- _EXERCISE BRIEF_
Copy the records word for word, beginning at the line that contains "Image resolution: width=713" and ending after the line that contains "Open Inbox from".

----

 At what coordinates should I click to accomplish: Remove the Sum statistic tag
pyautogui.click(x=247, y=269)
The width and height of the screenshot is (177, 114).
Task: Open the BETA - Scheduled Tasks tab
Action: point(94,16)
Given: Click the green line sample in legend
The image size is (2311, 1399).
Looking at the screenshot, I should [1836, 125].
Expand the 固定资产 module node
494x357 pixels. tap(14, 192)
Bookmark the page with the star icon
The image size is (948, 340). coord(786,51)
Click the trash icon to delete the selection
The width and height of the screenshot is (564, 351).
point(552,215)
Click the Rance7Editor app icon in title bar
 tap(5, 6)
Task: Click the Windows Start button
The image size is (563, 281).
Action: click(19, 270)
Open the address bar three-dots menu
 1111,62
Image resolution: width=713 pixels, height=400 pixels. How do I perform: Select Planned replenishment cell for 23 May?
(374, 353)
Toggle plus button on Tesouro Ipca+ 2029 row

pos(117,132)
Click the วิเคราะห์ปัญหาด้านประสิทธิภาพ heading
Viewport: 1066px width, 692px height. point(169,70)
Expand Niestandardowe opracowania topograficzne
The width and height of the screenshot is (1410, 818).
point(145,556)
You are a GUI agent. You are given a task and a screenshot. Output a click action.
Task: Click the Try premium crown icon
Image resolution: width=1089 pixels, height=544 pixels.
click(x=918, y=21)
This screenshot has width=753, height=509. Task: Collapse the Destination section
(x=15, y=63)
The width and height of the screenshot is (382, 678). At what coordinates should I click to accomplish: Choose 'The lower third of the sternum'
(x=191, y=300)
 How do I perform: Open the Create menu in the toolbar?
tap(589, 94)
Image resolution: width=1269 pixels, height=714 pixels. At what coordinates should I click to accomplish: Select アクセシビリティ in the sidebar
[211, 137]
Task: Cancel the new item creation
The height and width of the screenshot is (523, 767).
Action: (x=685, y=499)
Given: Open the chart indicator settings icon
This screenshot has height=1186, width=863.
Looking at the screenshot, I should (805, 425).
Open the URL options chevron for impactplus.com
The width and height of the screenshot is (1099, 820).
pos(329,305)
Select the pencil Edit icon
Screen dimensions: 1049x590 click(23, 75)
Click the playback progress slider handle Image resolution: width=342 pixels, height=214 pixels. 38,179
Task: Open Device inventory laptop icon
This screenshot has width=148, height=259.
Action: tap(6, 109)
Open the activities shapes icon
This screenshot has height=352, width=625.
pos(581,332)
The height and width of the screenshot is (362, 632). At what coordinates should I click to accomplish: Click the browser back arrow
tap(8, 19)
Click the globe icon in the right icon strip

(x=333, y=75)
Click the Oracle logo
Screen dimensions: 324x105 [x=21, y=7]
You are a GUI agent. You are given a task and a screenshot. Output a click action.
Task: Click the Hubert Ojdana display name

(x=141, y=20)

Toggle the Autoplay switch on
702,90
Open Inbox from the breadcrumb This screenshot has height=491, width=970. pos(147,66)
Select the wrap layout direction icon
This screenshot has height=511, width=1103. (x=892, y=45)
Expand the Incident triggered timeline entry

----

- _REPLY_
Image resolution: width=713 pixels, height=400 pixels. How do I perform: Select Planned replenishment cell for 23 May?
(374, 353)
Toggle plus button on Tesouro Ipca+ 2029 row

pos(117,132)
Click the วิเคราะห์ปัญหาด้านประสิทธิภาพ heading
Viewport: 1066px width, 692px height. point(169,70)
Expand Niestandardowe opracowania topograficzne
The width and height of the screenshot is (1410, 818).
point(145,556)
You are a GUI agent. You are given a task and a screenshot. Output a click action.
Task: Click the Try premium crown icon
Image resolution: width=1089 pixels, height=544 pixels.
click(x=918, y=21)
This screenshot has width=753, height=509. Task: Collapse the Destination section
(x=15, y=63)
The width and height of the screenshot is (382, 678). At what coordinates should I click to accomplish: Choose 'The lower third of the sternum'
(x=191, y=300)
 How do I perform: Open the Create menu in the toolbar?
tap(589, 94)
Image resolution: width=1269 pixels, height=714 pixels. At what coordinates should I click to accomplish: Select アクセシビリティ in the sidebar
[211, 137]
Task: Cancel the new item creation
The height and width of the screenshot is (523, 767).
Action: (x=685, y=499)
Given: Open the chart indicator settings icon
This screenshot has height=1186, width=863.
Looking at the screenshot, I should (805, 425).
Open the URL options chevron for impactplus.com
The width and height of the screenshot is (1099, 820).
pos(329,305)
Select the pencil Edit icon
Screen dimensions: 1049x590 click(23, 75)
Click the playback progress slider handle Image resolution: width=342 pixels, height=214 pixels. 38,179
Task: Open Device inventory laptop icon
This screenshot has width=148, height=259.
Action: tap(6, 109)
Open the activities shapes icon
This screenshot has height=352, width=625.
pos(581,332)
The height and width of the screenshot is (362, 632). At what coordinates should I click to accomplish: Click the browser back arrow
tap(8, 19)
Click the globe icon in the right icon strip

(x=333, y=75)
Click the Oracle logo
Screen dimensions: 324x105 [x=21, y=7]
You are a GUI agent. You are given a task and a screenshot. Output a click action.
Task: Click the Hubert Ojdana display name

(x=141, y=20)

Toggle the Autoplay switch on
702,90
Open Inbox from the breadcrumb This screenshot has height=491, width=970. pos(147,66)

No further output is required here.